Internet ahora hace que los hechos sean tan fáciles de obtener que hay una ilusión de conocimiento donde éste en realidad no existe. Con tantos blogs de bajo presupuesto que hacen poco más que reaccionar de manera emocional a los titulares, raro es el comentarista que realice el trabajo de campo necesario para ganarse sus opiniones o incluso sus prejuicios. Y a medida que los sabihondos llenan el espacio que alguna vez perteneció a los corresponsales del periodismo escrito, el público se aleja cada vez más de las esencias intangibles y de la minucia de los lugares lejanos que explican el presente y, por tanto, se anticipan al futuro.
Por encima de todo, se trata de una falta de interés por la geografía en el sentido amplio, decimonónico, de la palabra, el cual resulta básico en unos tiempos en los que el periodismo se ocupa cada vez más de resumir desde arriba en vez de reportear desde abajo. Los buenos corresponsales internacionales en los medios escritos son excepciones obvias a esta regla. Stephen Kinzer y Barry Bearak de The New York Times este último desde Turquía y Asia Central, el primero desde Afganistán y el subcontinente indio vienen a la mente por su vívida comprensión de la historia local y de la cultura. Y, por supuesto, hay otros. Pero tales periodistas constituyen un mero puñado entre la creciente horda de autodenominados expertos y conocedores, que llenan los paneles transmitidos por televisión y las columnas impresas sin haber tenido que llenar nunca una libreta de reportero.
Barry López, un especialista en temas de la naturaleza, anota que en el actual estado de cosas hasta una noción tan aparentemente obvia como el paisaje americano es una cocción de los medios y de las industrias de la publicidad; en verdad, el paisaje americano es producto de muchos paisajes pequeñitos, cada uno con su genio local, de modo que sólo los ignorantes reducirán “los rojos triásicos de la meseta de Colorado… la luz aguda y fantasmal de los cayos de Florida… y los suelos eólicos del sur de Minnesota” a una única geografía. Los valles de Kentucky y Virginia Occidental, continúa López, no deberían ser intercambiables, ni deberían serlo el río Green en UTA y el río Salmón en Idaho. El periodismo contemporáneo se ha desviado hacia ese tipo de suposiciones acartonadas y de generalizaciones mediocres de las que abjura López.

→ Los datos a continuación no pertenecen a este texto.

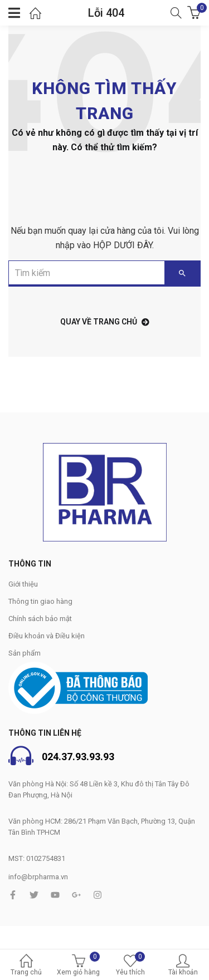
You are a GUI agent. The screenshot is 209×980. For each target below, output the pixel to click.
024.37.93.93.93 (78, 756)
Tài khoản (183, 966)
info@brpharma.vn (38, 876)
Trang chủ (26, 966)
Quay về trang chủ (105, 322)
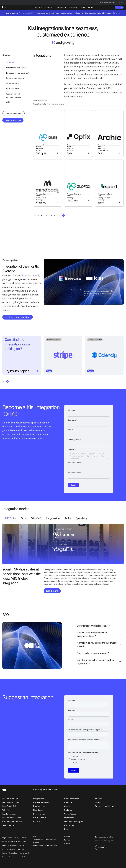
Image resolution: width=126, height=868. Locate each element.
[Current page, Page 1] (38, 215)
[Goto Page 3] (44, 215)
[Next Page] (63, 215)
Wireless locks (13, 88)
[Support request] (119, 2)
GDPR (4, 849)
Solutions (50, 7)
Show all (10, 62)
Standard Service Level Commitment (15, 853)
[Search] (122, 2)
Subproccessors (14, 857)
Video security (12, 83)
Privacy (16, 838)
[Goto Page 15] (59, 215)
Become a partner (13, 120)
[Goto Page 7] (54, 215)
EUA (19, 841)
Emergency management (17, 73)
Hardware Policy (14, 849)
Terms (9, 838)
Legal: (4, 838)
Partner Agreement (9, 841)
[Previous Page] (35, 215)
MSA (25, 841)
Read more (52, 591)
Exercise (27, 275)
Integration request (13, 113)
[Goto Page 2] (41, 215)
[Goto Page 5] (49, 215)
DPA (24, 849)
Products (38, 7)
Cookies (24, 838)
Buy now (116, 13)
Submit (101, 847)
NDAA (4, 857)
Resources (62, 7)
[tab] (10, 518)
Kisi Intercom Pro (27, 13)
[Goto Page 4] (46, 215)
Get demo (119, 7)
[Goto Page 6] (51, 215)
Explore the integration (17, 317)
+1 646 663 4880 (108, 2)
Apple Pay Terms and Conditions (13, 845)
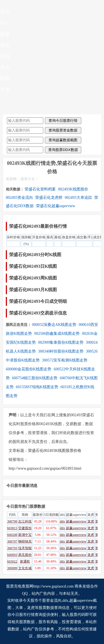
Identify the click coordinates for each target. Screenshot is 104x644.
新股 (5, 56)
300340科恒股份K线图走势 (61, 351)
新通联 (25, 561)
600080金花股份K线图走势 (29, 369)
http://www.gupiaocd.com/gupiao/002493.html (45, 468)
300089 (12, 568)
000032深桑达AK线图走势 (54, 325)
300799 (12, 521)
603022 (12, 561)
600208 (12, 535)
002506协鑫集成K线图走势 (57, 333)
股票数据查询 (50, 608)
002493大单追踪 (78, 197)
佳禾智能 (25, 548)
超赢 (5, 34)
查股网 (11, 179)
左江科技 (25, 521)
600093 (12, 555)
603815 (12, 528)
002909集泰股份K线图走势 (61, 342)
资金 (5, 45)
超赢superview (76, 521)
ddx (4, 23)
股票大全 (28, 179)
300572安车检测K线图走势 (65, 360)
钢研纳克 (25, 541)
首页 (5, 12)
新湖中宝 (25, 535)
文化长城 (25, 568)
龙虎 (5, 67)
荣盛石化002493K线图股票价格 (55, 450)
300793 (12, 548)
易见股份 (25, 555)
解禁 (5, 78)
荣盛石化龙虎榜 (49, 197)
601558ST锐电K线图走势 (37, 387)
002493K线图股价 (73, 189)
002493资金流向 (19, 197)
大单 (5, 90)
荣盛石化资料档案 (40, 189)
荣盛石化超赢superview (56, 206)
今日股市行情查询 (27, 615)
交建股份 (25, 528)
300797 (12, 541)
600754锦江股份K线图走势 (35, 378)
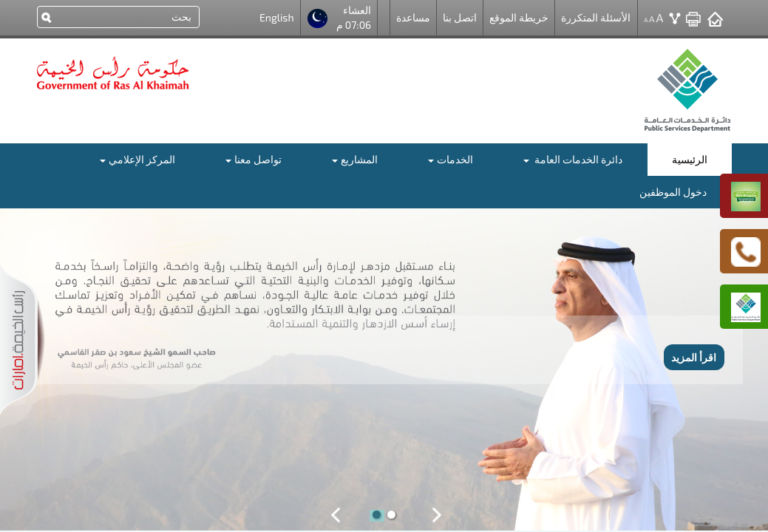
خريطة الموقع (519, 17)
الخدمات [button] (450, 159)
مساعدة (413, 17)
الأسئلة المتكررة (596, 17)
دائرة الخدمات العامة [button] (573, 159)
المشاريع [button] (355, 159)
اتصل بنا (460, 17)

El periodismo necesita de manera desesperada volver al terreno, a la clase de descubrimiento de lo local hecha en solitario y de primera mano, más relacionada con la antigua literatura de viajes. La literatura de viajes es más importante ahora que nunca como medio para revelar la vívida realidad de los lugares que se pierden en la música de ascensor de las emisiones de 24 horas. De por sí, escribir literatura de viajes es una ocupación de bajo perfil, que se ajusta más al formato de los suplementos dominicales. Pero también es un vehículo apto para llenar el vacío del periodismo serio: por ejemplo, al rescatar temas como el arte, la historia, la geografía y la alta política de la jerga y el oscurantismo de la academia, pues los mejores libros de viajes siempre han tratado sobre viajes y algo más. The Stones of Florence Las piedras de Florencia (1959), de Mary McCarthy, y The Station La estación (1928), de Robert Byron, tratan sobre el arte del Renacimiento y del Imperio bizantino, respectivamente. The River War La guerra del río (1899) de Winston Churchill y Los siete pilares de la sabiduría (1926) de T. E. Lawrence emplean tanto la experiencia del viaje como el estudio de la geografía para explorar la guerra y el arte de gobernar en el Sudán de finales del siglo XIX, en el caso de Churcchill, y las técnicas de las insurgencia guerrillera en el de Lawrence. The Dessert Road to Turquestan El camino del desierto en Turquestán (1929) de Owen Lattinore en un nivel habla sobre la organización de las caravanas de camellos, y en otro, sobre las ambiciones imperiales de Rusia y China. The Southern Gates of Arabia Las puertas meridionales de Arabia (1936) de Freya Stara es una de las mejores descripciones de Yemen oriental, la tierra tribal de Osama bin Laden, que se puedan encontrar.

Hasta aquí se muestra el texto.